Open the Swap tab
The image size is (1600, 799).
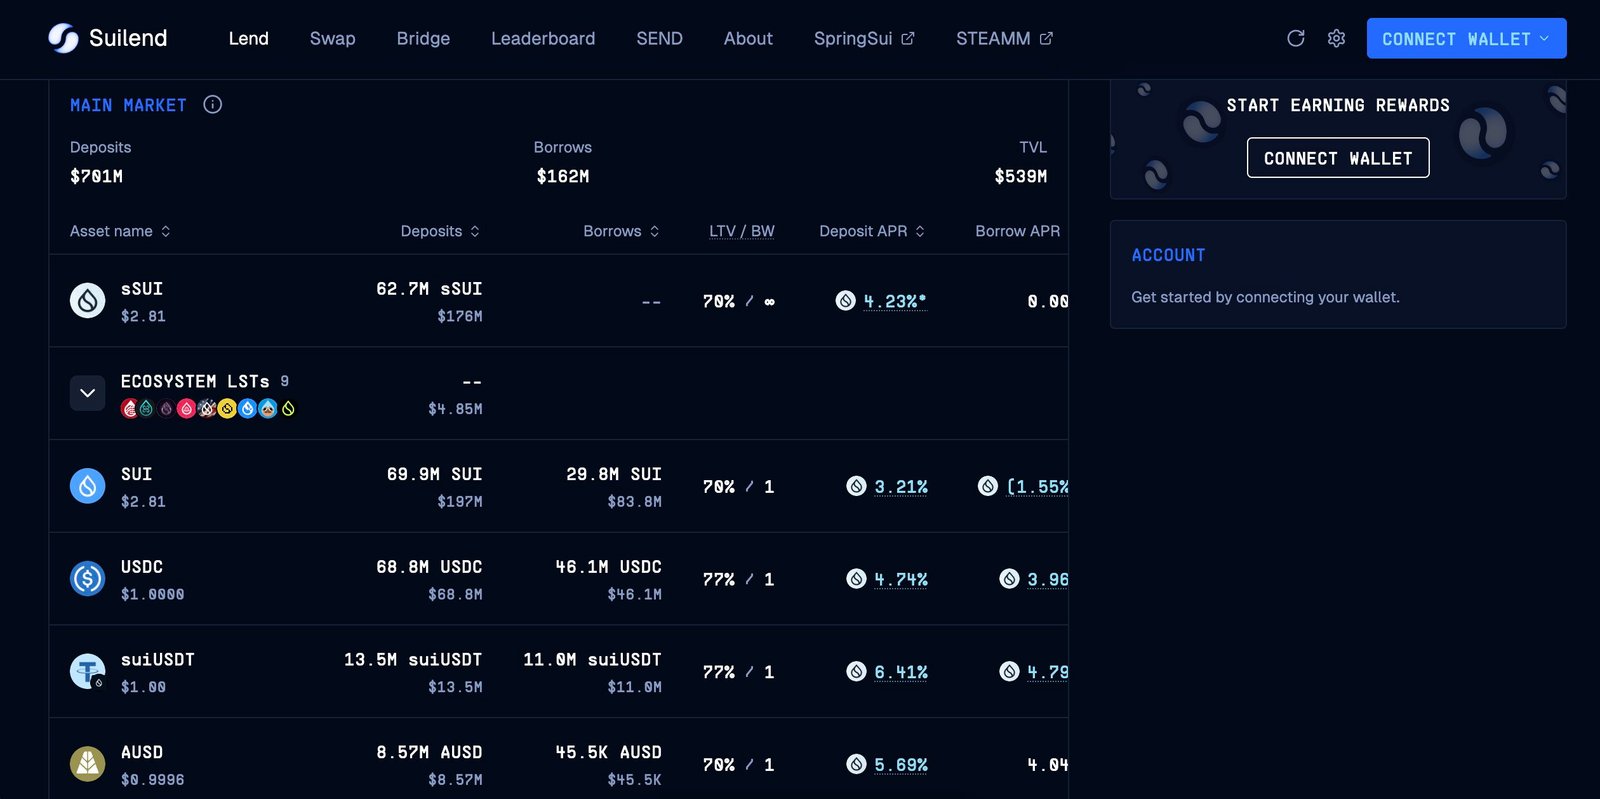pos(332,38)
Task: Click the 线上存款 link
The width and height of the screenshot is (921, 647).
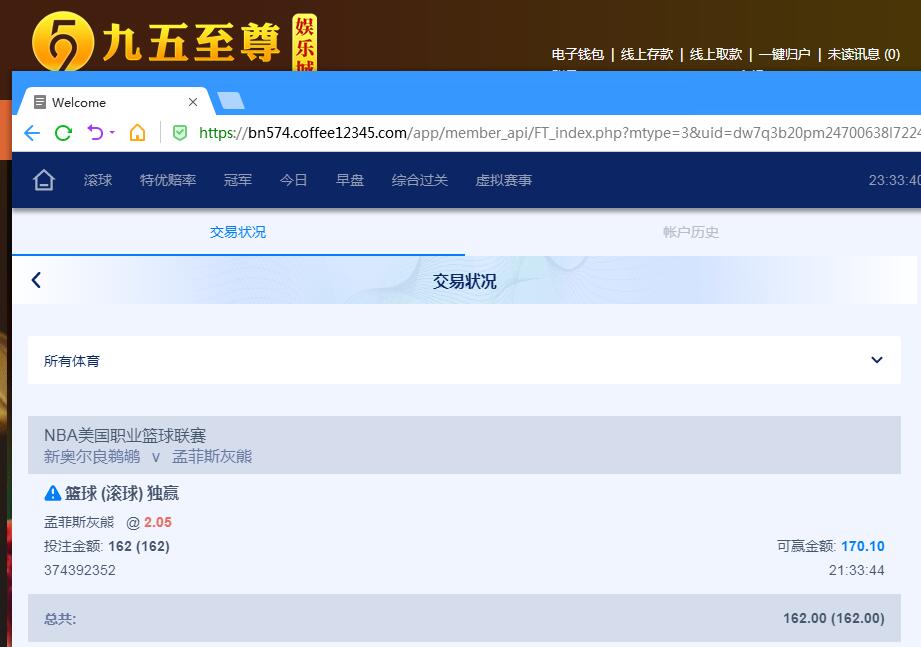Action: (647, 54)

**Assignment:**
The answer must repeat every line of the listing exactly and leave the pictures out.

**Response:**
Open the Swap tab
The image size is (1600, 799).
pos(332,38)
Task: Click the 线上存款 link
The width and height of the screenshot is (921, 647).
Action: (647, 54)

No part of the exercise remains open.